# My ADA package has arrived !



## Graeme Edwards (25 Oct 2007)

Ahhhh, Ohhhh yeah yeah, there it is ! ! ! LOL

My delivery of ADA contest books has arrived !

I ordered Via the official ADA site 2006 and 2007 layout contest manuals and " SUIKEI Amazon" WOW,,WOW,WOW. Ive just finished moping up  :? 

Seriously, very inspirational.

The thing that gets me giddy, is that my cube SHAKKIE world ranking 713, is in the 2007 manual, and Amano himself has gazed over my cube along with the other well respected judges, how cool is that? ! ! ?

Had to share that, man Ive got the hunger to get scaping!

Cheers,
Graeme.


----------



## Dan Crawford (25 Oct 2007)

ha ha, good on ya mate.
I'd be excited about the fact that Amano had perused my scape too.
Well done mate, you should be very proud.


----------



## Matt Holbrook-Bull (25 Oct 2007)

very well done mate  thats really very cool lol


----------



## George Farmer (25 Oct 2007)

weirdo!  lol

Cool man.


----------



## Dave Spencer (26 Oct 2007)

I got both my books this morning. Amazing stuff!
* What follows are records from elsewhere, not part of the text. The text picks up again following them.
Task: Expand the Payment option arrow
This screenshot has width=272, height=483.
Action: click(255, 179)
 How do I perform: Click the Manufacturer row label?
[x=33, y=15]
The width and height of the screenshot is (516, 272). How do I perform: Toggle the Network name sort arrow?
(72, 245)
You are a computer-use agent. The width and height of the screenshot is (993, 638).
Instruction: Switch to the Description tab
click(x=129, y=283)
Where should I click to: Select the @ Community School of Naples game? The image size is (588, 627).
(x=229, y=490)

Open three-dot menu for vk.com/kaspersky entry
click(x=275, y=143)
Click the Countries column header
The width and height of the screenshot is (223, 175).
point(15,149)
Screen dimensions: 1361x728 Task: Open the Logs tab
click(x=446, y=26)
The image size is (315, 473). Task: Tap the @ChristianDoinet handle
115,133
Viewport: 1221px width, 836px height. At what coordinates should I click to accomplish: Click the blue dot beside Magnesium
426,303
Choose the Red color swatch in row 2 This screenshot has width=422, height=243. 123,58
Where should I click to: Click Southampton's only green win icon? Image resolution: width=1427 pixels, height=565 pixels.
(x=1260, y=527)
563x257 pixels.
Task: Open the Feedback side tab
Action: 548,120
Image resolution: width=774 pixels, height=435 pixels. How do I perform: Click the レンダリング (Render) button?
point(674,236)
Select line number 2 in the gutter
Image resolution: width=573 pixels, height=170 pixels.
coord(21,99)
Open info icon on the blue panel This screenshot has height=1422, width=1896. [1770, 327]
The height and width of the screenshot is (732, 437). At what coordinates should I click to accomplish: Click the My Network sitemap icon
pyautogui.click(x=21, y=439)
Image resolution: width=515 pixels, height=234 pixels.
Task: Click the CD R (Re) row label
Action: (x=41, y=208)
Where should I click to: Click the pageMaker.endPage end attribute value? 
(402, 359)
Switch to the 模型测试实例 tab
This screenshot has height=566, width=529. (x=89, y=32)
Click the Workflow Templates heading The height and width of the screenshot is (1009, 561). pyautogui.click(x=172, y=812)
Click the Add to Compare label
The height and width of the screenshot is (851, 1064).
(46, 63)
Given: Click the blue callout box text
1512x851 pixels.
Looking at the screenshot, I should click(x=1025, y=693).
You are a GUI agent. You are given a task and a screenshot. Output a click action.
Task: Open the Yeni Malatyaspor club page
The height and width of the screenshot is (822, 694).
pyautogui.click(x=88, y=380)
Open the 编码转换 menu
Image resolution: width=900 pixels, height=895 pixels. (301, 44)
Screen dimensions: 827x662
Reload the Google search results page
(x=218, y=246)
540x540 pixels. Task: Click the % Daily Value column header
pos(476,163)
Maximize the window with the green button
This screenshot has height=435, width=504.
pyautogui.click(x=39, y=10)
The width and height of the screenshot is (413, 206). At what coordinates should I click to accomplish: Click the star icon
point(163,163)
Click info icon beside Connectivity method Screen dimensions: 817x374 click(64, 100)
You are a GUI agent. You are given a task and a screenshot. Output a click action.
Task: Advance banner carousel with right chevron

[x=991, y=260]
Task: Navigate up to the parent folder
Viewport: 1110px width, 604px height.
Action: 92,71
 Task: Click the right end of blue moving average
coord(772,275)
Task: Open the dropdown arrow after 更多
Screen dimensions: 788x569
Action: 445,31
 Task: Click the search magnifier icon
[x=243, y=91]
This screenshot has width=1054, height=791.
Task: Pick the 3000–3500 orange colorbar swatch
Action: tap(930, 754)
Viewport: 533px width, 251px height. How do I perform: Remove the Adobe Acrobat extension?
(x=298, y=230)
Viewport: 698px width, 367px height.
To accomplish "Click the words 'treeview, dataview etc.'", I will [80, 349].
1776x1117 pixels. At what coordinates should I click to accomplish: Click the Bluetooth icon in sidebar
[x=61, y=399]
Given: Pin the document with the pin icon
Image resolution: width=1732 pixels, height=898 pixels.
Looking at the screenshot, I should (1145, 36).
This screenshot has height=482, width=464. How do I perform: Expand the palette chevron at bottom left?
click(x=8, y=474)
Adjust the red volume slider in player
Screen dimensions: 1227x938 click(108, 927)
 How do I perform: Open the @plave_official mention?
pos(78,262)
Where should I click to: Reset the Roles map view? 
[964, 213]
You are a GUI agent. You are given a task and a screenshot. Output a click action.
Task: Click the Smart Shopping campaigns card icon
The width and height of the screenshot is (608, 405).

Graeme, any idea why there is a Kleenex shortage in the North West?  

Dave.


----------



## Ray (31 Oct 2007)

Is it all in Japanese or is there text in English?


----------



## ceg4048 (31 Oct 2007)

Right on Graeme! Congratulations. Nirvana Cool. You need to come over and redo my tank if you're hungry.

Cheers mate,


----------



## Graeme Edwards (1 Nov 2007)

All the books are in Japanese, but hay who cares, they are still inspirational.

Clive, ill accept any challange. Your 6fter should be a doddle. Im curranty helping a guy with a 10fter, then ill be doing a 6fter after that, all being well.


----------